- **EXERCISE BRIEF**
Could you write out each of the records below exactly?

══════════════════════════════

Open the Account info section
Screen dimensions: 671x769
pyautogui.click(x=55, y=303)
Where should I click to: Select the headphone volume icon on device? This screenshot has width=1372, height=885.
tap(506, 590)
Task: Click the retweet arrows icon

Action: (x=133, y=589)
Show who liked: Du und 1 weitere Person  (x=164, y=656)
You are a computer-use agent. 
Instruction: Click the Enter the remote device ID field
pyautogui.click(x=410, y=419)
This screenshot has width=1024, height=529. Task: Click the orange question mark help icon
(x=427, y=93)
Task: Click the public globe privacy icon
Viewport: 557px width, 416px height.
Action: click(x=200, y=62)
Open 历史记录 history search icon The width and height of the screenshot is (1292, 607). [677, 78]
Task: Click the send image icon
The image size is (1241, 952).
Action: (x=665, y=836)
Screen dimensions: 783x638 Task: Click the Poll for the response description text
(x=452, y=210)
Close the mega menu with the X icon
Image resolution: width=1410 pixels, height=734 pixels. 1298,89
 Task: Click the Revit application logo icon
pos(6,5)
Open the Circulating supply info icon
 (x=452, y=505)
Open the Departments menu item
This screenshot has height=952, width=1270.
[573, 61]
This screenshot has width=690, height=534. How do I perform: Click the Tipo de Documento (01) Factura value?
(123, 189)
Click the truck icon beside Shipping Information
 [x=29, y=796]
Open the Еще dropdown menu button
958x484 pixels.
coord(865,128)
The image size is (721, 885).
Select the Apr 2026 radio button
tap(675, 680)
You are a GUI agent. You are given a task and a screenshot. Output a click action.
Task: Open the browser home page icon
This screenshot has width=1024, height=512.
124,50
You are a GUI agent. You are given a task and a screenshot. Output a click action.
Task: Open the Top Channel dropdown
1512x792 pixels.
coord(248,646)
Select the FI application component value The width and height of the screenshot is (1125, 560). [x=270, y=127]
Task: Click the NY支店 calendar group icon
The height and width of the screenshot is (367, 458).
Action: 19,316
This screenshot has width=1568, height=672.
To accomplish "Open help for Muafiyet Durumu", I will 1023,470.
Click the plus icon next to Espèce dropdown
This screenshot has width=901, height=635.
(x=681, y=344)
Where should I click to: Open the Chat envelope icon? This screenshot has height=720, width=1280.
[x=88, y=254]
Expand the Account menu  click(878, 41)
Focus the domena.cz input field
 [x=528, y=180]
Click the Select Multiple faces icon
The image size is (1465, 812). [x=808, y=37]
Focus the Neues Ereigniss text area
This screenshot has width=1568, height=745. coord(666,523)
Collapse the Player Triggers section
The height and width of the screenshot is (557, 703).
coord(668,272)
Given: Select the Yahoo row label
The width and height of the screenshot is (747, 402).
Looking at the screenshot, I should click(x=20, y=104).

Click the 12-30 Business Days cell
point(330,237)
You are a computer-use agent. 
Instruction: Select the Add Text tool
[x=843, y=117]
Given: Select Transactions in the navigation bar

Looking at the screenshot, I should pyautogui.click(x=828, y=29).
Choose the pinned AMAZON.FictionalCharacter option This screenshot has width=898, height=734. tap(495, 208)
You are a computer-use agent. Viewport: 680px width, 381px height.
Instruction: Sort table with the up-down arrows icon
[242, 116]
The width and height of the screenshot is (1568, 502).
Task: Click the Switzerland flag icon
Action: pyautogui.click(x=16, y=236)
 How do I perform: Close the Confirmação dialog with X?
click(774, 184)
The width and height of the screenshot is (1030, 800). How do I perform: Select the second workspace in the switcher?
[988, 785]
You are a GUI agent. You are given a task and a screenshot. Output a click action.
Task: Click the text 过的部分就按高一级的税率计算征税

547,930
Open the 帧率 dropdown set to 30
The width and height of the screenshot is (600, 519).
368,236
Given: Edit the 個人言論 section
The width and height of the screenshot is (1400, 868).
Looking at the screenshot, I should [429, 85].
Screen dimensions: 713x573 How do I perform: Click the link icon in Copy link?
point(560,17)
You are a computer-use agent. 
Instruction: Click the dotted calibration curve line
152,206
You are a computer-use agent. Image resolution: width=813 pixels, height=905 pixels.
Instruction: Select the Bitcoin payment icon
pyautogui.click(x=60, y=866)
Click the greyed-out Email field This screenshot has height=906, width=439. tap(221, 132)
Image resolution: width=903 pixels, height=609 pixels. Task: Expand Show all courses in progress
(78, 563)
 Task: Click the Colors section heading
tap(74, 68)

══════════════════════════════

- **EXERCISE ANSWER**
Open the Account info section
Screen dimensions: 671x769
pyautogui.click(x=55, y=303)
Where should I click to: Select the headphone volume icon on device? This screenshot has width=1372, height=885.
tap(506, 590)
Task: Click the retweet arrows icon

Action: (x=133, y=589)
Show who liked: Du und 1 weitere Person  (x=164, y=656)
You are a computer-use agent. 
Instruction: Click the Enter the remote device ID field
pyautogui.click(x=410, y=419)
This screenshot has width=1024, height=529. Task: Click the orange question mark help icon
(x=427, y=93)
Task: Click the public globe privacy icon
Viewport: 557px width, 416px height.
Action: click(x=200, y=62)
Open 历史记录 history search icon The width and height of the screenshot is (1292, 607). [677, 78]
Task: Click the send image icon
The image size is (1241, 952).
Action: (x=665, y=836)
Screen dimensions: 783x638 Task: Click the Poll for the response description text
(x=452, y=210)
Close the mega menu with the X icon
Image resolution: width=1410 pixels, height=734 pixels. 1298,89
 Task: Click the Revit application logo icon
pos(6,5)
Open the Circulating supply info icon
 (x=452, y=505)
Open the Departments menu item
This screenshot has height=952, width=1270.
[573, 61]
This screenshot has width=690, height=534. How do I perform: Click the Tipo de Documento (01) Factura value?
(123, 189)
Click the truck icon beside Shipping Information
 [x=29, y=796]
Open the Еще dropdown menu button
958x484 pixels.
coord(865,128)
The image size is (721, 885).
Select the Apr 2026 radio button
tap(675, 680)
You are a GUI agent. You are given a task and a screenshot. Output a click action.
Task: Open the browser home page icon
This screenshot has width=1024, height=512.
124,50
You are a GUI agent. You are given a task and a screenshot. Output a click action.
Task: Open the Top Channel dropdown
1512x792 pixels.
coord(248,646)
Select the FI application component value The width and height of the screenshot is (1125, 560). [x=270, y=127]
Task: Click the NY支店 calendar group icon
The height and width of the screenshot is (367, 458).
Action: 19,316
This screenshot has width=1568, height=672.
To accomplish "Open help for Muafiyet Durumu", I will 1023,470.
Click the plus icon next to Espèce dropdown
This screenshot has width=901, height=635.
(x=681, y=344)
Where should I click to: Open the Chat envelope icon? This screenshot has height=720, width=1280.
[x=88, y=254]
Expand the Account menu  click(878, 41)
Focus the domena.cz input field
 [x=528, y=180]
Click the Select Multiple faces icon
The image size is (1465, 812). [x=808, y=37]
Focus the Neues Ereigniss text area
This screenshot has width=1568, height=745. coord(666,523)
Collapse the Player Triggers section
The height and width of the screenshot is (557, 703).
coord(668,272)
Given: Select the Yahoo row label
The width and height of the screenshot is (747, 402).
Looking at the screenshot, I should click(x=20, y=104).

Click the 12-30 Business Days cell
point(330,237)
You are a computer-use agent. 
Instruction: Select the Add Text tool
[x=843, y=117]
Given: Select Transactions in the navigation bar

Looking at the screenshot, I should pyautogui.click(x=828, y=29).
Choose the pinned AMAZON.FictionalCharacter option This screenshot has width=898, height=734. tap(495, 208)
You are a computer-use agent. Viewport: 680px width, 381px height.
Instruction: Sort table with the up-down arrows icon
[242, 116]
The width and height of the screenshot is (1568, 502).
Task: Click the Switzerland flag icon
Action: pyautogui.click(x=16, y=236)
 How do I perform: Close the Confirmação dialog with X?
click(774, 184)
The width and height of the screenshot is (1030, 800). How do I perform: Select the second workspace in the switcher?
[988, 785]
You are a GUI agent. You are given a task and a screenshot. Output a click action.
Task: Click the text 过的部分就按高一级的税率计算征税

547,930
Open the 帧率 dropdown set to 30
The width and height of the screenshot is (600, 519).
368,236
Given: Edit the 個人言論 section
The width and height of the screenshot is (1400, 868).
Looking at the screenshot, I should [429, 85].
Screen dimensions: 713x573 How do I perform: Click the link icon in Copy link?
point(560,17)
You are a computer-use agent. 
Instruction: Click the dotted calibration curve line
152,206
You are a computer-use agent. Image resolution: width=813 pixels, height=905 pixels.
Instruction: Select the Bitcoin payment icon
pyautogui.click(x=60, y=866)
Click the greyed-out Email field This screenshot has height=906, width=439. tap(221, 132)
Image resolution: width=903 pixels, height=609 pixels. Task: Expand Show all courses in progress
(78, 563)
 Task: Click the Colors section heading
tap(74, 68)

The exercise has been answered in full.